If you’re a freelancer and you’re sick and tired of hearing the same advice and tips from clients and friends all the time, what are they?
Here’s 5 tips that people always say, but they never know what it’s like being a freelancer and you wished they knew better:
1. Knowing your client’s needs
They say: American Author Sara Horowitz outlined three essentials in getting clients:
Analysing what the client needs with empathy
Matching skills to the client’s needs
Distilling this in a simple pitch
We say: Yah, easy to say! Know your client and what he needs…blah, blah, blah…
But sometimes the client also doesn’t quite know what he needs. What a freelancer needs to do is of course be open to what the client is asking, but the client must also be specific about the expected outcome.
2. Set realistic limits and goals
They say: Don’t over-promise only to under-deliver. Establish in writing what is going to be expected of you. Try to get hold of schedules and deadlines as early as possible, so that you can work out a timeline.
Organise your days in order to be productive with healthy limits. Include time-offs to eat, sleep and just relax.
We say: Yah, you set your own limits and goals. You include in time for yourself to chill and relax, but the client hounds you every single hour for a draft and on weekends only because he or she is being a pain.
A better tip would be to advice clients on a timeline so that he or she won’t call before the draft or final product is ready.
3. Maintaining a network
They say: Ask your circle of friends to recommend. Additionally, go out and meet people. According to experienced freelancers, what gets you work is friends, real friends. The last thing you want, is for to think that you’re trying to be friends just because it’s business.
We say: Go and meet people? But most of the time you would probably be busy working on a project.
Honestly, a better idea would be to harness the power of Social Media. LinkedIn is probably a good way to maintain a network and get a business going.
4. Expect some lost time
They say: Yes, you need to expect some lost time; week nights and weekends. You’ll be missing out on some of the fun when your friends are out partying.
To mitigate some of this loss of leisure time, stop watching TV and playing games and concentrate on work.
We say: Yes, you’re probably looking like a panda with the dark circles around your eyes from all the late nights at work. What partying are they talking about?
A better tip would be: Work more productively. Make a daily schedule to concentrate on work and take a step back to relax so that you can recharge yourself. Hey, all work and no play makes Jack a dull boy!
5. Evaluate your rates often
They say: In your first 6-12 months in business, you might need to probably make several adjustments to your prices.
Think about what sort of overhead expenses there are for a product or service, include other expenses such as vacation/sick time, software programmes and other necessary costs.
We say: How to evaluate my rates and pricing when my clients don’t pay me on time and keep demanding me to offer free services?
Make payment dates known to your clients and have them know that extra services could be chargeable based on a fixed rate.
Of course know what you’re worth. Know what your cost structure is like before making a proposal.
Yes, Singaporeans need to have a better idea of how freelancers work.
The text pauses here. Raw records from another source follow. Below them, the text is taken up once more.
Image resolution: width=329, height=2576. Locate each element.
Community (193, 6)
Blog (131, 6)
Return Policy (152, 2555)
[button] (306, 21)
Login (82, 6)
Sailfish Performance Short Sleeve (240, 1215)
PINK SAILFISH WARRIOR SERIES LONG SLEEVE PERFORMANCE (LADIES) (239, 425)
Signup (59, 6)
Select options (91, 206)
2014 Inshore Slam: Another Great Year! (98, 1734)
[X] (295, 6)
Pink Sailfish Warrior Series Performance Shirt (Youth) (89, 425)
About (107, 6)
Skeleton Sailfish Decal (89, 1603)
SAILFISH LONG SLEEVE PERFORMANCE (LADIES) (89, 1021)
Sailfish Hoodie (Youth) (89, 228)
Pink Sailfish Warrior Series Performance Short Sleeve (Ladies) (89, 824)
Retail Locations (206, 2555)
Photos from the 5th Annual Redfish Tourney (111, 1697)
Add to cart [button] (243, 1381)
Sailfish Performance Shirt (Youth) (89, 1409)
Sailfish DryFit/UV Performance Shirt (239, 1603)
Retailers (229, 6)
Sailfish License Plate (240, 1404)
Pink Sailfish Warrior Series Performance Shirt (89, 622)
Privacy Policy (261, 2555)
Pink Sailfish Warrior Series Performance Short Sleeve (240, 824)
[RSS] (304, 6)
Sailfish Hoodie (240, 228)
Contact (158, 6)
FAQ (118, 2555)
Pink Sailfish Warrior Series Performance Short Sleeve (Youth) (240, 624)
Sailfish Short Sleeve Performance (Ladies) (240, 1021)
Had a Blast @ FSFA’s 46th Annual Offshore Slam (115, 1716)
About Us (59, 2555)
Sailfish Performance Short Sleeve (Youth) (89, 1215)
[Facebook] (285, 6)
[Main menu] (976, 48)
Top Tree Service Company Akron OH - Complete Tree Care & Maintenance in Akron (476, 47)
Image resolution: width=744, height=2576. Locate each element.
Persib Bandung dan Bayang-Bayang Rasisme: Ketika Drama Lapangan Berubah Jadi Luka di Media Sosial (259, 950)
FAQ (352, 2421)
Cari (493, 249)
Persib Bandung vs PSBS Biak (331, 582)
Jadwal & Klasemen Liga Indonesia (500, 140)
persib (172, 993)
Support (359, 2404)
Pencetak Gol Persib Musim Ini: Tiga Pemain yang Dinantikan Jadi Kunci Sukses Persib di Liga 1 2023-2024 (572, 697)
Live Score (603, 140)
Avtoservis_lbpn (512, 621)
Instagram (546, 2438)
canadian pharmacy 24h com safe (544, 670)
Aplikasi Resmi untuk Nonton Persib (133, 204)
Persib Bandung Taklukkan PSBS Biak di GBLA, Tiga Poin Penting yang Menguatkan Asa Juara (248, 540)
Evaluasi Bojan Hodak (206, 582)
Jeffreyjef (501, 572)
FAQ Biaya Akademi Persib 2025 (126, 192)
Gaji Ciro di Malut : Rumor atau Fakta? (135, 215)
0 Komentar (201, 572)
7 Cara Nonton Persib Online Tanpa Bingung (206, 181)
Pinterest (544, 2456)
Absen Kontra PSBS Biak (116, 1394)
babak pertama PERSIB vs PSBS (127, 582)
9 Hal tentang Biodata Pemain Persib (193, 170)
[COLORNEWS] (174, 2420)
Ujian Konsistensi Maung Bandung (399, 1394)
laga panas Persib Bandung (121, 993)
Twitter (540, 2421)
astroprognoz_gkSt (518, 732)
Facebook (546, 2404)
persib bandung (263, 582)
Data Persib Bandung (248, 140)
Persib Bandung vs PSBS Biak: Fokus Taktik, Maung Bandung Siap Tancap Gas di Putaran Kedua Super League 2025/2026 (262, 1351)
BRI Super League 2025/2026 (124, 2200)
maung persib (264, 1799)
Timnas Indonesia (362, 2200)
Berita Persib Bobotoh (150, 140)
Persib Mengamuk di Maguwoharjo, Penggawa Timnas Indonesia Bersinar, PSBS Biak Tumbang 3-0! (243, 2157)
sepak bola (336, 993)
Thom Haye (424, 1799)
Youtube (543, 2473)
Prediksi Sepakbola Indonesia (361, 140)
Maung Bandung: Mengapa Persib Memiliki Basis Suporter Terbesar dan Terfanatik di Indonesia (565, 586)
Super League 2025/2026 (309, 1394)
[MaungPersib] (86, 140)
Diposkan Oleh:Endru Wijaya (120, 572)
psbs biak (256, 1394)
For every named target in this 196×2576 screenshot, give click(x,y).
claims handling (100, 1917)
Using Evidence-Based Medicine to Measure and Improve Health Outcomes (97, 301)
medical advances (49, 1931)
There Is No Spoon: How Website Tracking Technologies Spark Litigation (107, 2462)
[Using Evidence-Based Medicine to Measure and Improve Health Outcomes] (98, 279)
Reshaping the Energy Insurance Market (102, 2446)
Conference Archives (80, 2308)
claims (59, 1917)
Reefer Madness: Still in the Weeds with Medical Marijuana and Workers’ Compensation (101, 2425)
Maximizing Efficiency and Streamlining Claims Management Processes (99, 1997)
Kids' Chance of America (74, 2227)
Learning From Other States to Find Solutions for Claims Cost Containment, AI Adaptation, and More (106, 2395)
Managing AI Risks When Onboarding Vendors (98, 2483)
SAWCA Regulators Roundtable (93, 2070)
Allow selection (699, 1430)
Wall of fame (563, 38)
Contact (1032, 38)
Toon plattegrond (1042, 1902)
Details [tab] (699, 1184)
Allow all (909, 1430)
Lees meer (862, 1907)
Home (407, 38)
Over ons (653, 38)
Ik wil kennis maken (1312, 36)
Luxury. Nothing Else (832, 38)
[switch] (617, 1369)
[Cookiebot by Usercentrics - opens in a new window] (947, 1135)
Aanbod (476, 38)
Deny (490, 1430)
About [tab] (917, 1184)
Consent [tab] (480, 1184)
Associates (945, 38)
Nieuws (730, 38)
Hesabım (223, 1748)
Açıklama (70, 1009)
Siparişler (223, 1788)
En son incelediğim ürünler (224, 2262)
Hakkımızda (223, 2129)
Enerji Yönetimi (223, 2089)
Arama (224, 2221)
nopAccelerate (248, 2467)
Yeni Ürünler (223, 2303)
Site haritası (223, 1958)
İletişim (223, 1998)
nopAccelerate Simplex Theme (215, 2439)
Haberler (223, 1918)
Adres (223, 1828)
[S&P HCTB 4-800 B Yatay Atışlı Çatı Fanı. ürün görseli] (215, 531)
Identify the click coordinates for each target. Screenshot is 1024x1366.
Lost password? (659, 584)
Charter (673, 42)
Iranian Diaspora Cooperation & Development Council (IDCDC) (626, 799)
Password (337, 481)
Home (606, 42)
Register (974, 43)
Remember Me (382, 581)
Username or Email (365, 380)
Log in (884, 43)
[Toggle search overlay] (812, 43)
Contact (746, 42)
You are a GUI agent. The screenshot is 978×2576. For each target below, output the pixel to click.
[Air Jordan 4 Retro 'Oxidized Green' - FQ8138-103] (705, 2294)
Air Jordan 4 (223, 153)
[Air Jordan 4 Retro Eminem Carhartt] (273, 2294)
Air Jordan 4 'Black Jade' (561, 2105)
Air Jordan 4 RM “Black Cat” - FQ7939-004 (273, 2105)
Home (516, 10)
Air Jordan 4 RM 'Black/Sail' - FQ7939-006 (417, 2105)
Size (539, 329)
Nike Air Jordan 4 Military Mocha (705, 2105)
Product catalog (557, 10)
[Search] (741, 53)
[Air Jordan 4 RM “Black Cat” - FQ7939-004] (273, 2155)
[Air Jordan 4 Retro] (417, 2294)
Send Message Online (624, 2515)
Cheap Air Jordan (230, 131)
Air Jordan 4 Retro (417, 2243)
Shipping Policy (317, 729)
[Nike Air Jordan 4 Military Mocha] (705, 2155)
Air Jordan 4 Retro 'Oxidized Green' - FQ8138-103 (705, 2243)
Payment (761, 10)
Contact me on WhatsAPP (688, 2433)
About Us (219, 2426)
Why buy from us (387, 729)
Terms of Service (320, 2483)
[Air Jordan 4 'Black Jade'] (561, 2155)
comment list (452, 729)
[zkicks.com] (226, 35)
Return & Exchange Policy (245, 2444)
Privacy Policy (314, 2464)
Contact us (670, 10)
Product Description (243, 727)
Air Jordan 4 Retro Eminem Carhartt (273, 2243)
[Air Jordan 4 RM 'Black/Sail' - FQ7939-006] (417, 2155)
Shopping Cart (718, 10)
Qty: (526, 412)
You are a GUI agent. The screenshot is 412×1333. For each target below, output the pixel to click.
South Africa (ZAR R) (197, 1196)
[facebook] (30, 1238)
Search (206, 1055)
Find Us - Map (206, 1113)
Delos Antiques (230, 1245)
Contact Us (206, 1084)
With a growing proportion of freelancers and self-employed, more should be done to protect their rights.
NTUC Assistant secretary general Ang Hin Kee who champions the causes of Freelancers and Self-Employed shared in Parliament during the 2014 Budget Debate that the government should do more to help freelancers to innovate and be future-ready, as well as assisting them to be “innovative, well-skilled and do well in their respective roles.”
In 2014, Mr Ang also said during the Budget Debate that it is important for Singaporeans to adopt the right mindset towards freelance and self-employed career options and create the right work environment for them to thrive.
“Their jobs… must be considered as a viable long-term career.”